創発POメッセージ(鄭パネル)

創発PO: 鄭 雄一
(東京大学 大学院工学系・医学系研究科 教授 / 神奈川県立保健福祉大学 理事・副学長・研究科長)


【専門分野】 人間医工学・社会医学・人間情報学

東京大学医学部を卒業後、内科臨床医、ハーバード大学医学部助教授、東京大学大学院医学系研究科助教授等を経て、2007年より現職。医学博士。2019年にはクロスアポイントメントで神奈川県立保健福祉大学ヘルスイノベーション研究科研究科長、2021年より同大学理事・副学長。日本再生医療学会の理事や学会英文誌Regenerative Therapyの Editor-in-Chiefなどを務める。米国骨代謝学会John Haddad Young Investigator Award、日本人工臓器学会論文賞、日本バイオマテリアル学会賞、日本骨代謝学会学術賞等を受賞。骨格系の生物学・再生医学・組織工学、バイオマテリアル工学を専門とし、医・工・薬・理融合の教育研究に取り組んでいる。また、少子高齢化の問題の解決に向けて、健康状態を可視化し行動変容を促すプロジェクトに携わり、倫理的・法的・社会的・経済的な視点も取り入れて、産官学民の多様なステークホルダーを巻き込んだイノベーション・エコシステムの構築に挑戦している。

POメッセージ

 JST創発的研究支援事業は、既存の枠組みにとらわれない自由で挑戦的・融合的な構想に基づき、リスクを恐れず果敢に挑戦し続ける独立前後の多様な研究者を対象に、研究者の流動性を担保しつつ、最長10年間の安定した研究資金と、研究者が研究に専念できる環境の確保を一体的に支援する革新的なプログラムです。優れた人材の意欲と研究時間を最大化し、破壊的イノベーションにつながるシーズを創出する創発的研究の推進を狙っています。
 このパネルでは、社会医学、法医学、看護学、リハビリテーション科学、スポーツ科学、体育、健康科学、栄養学、人間医工学とその関連分野を対象としています。この分野の大きな問題意識の一つとして、社会の少子高齢化に伴い、健康長寿社会の実現のためには、従来の病気側からのアプローチだけでなく、予防や未病といった健康側から見たアプローチの重要性が増しています。健康と病気を二分論で捉えるのではなく、連続したものととらえ、健康側と病気側の両方から迫ることで、個人の健康づくりに対する参加とエンパワメントがより促進されると考えられます。このことは、個人の労働生産性の向上につながり、社会の持続可能性にも貢献すると考えられます。このような大きな問題意識の中で、自由かつ大胆な発想の研究提案を募集いたします。
 JST創発的研究支援事業は、多様な若手研究者の挑戦的・融合的研究をターゲットとし、採択後もメンタリング・ネットワーキング・研究環境改善によって創発的研究の推進を持続的にサポートしていきます。皆さんのキャリアデベロップメントに少しでも貢献できればと思います。

■ **検討対象の資料**:
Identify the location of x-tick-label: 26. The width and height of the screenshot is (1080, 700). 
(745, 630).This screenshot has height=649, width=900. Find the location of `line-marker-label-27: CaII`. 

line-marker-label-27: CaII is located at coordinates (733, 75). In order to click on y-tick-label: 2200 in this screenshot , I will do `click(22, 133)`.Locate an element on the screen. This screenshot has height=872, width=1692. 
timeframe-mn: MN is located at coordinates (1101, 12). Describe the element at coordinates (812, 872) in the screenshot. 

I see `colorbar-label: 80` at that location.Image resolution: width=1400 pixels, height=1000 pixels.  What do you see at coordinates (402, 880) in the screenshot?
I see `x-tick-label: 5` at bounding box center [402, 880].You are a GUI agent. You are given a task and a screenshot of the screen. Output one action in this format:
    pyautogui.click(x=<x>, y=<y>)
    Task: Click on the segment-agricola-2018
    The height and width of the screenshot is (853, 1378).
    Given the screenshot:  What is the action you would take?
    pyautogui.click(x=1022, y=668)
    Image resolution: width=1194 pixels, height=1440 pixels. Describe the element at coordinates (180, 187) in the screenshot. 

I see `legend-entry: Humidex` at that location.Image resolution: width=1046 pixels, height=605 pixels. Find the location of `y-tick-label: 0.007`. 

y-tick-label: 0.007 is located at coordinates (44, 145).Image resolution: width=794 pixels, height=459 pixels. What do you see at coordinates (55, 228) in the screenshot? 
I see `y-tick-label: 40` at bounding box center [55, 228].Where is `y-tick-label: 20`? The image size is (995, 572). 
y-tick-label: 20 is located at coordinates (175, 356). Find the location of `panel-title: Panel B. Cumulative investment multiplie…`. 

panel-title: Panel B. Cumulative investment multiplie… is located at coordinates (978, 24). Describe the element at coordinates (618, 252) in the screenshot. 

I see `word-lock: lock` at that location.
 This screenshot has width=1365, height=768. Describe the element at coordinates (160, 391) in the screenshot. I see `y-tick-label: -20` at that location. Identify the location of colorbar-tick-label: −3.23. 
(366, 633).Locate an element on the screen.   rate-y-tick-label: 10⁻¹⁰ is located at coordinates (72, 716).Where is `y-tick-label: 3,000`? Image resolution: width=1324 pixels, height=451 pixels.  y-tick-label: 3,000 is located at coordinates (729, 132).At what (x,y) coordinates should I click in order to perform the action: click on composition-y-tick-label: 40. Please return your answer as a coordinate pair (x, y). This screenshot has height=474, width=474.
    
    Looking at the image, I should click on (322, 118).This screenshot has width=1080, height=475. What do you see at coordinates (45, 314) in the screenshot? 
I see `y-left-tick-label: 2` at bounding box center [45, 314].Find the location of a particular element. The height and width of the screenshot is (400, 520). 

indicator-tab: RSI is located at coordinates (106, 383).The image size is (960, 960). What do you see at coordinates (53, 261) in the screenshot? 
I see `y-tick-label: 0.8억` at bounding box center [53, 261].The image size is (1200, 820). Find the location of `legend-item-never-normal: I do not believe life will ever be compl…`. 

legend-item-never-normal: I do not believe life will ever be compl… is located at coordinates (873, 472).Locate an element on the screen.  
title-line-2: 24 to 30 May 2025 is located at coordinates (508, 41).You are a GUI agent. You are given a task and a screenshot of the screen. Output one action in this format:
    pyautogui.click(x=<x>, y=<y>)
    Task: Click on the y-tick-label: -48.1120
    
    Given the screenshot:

■ **作業の指示**:
1. 抜粋について、次の問いに答えてください。
(a) 鄭雄一は何年から現職に就いていますか。
(b) JST創発的研究支援事業が支援する研究資金の期間は最長何年間ですか。
(c) 鄭雄一が日本再生医療学会でEditor-in-Chiefを務める学会英文誌の名称は何ですか。
2. 抜粋から、「創発POメッセージ(鄭パネル)」から「的研究の推進を狙っています。」までの部分を一字一句変えずに抜き出してください。

■ **各問の解答**:
1.
(a) 2007年
(b) 最長10年間
(c) Regenerative Therapy

2.
創発POメッセージ(鄭パネル)

創発PO: 鄭 雄一
(東京大学 大学院工学系・医学系研究科 教授 / 神奈川県立保健福祉大学 理事・副学長・研究科長)


【専門分野】 人間医工学・社会医学・人間情報学

東京大学医学部を卒業後、内科臨床医、ハーバード大学医学部助教授、東京大学大学院医学系研究科助教授等を経て、2007年より現職。医学博士。2019年にはクロスアポイントメントで神奈川県立保健福祉大学ヘルスイノベーション研究科研究科長、2021年より同大学理事・副学長。日本再生医療学会の理事や学会英文誌Regenerative Therapyの Editor-in-Chiefなどを務める。米国骨代謝学会John Haddad Young Investigator Award、日本人工臓器学会論文賞、日本バイオマテリアル学会賞、日本骨代謝学会学術賞等を受賞。骨格系の生物学・再生医学・組織工学、バイオマテリアル工学を専門とし、医・工・薬・理融合の教育研究に取り組んでいる。また、少子高齢化の問題の解決に向けて、健康状態を可視化し行動変容を促すプロジェクトに携わり、倫理的・法的・社会的・経済的な視点も取り入れて、産官学民の多様なステークホルダーを巻き込んだイノベーション・エコシステムの構築に挑戦している。

POメッセージ

 JST創発的研究支援事業は、既存の枠組みにとらわれない自由で挑戦的・融合的な構想に基づき、リスクを恐れず果敢に挑戦し続ける独立前後の多様な研究者を対象に、研究者の流動性を担保しつつ、最長10年間の安定した研究資金と、研究者が研究に専念できる環境の確保を一体的に支援する革新的なプログラムです。優れた人材の意欲と研究時間を最大化し、破壊的イノベーションにつながるシーズを創出する創発的研究の推進を狙っています。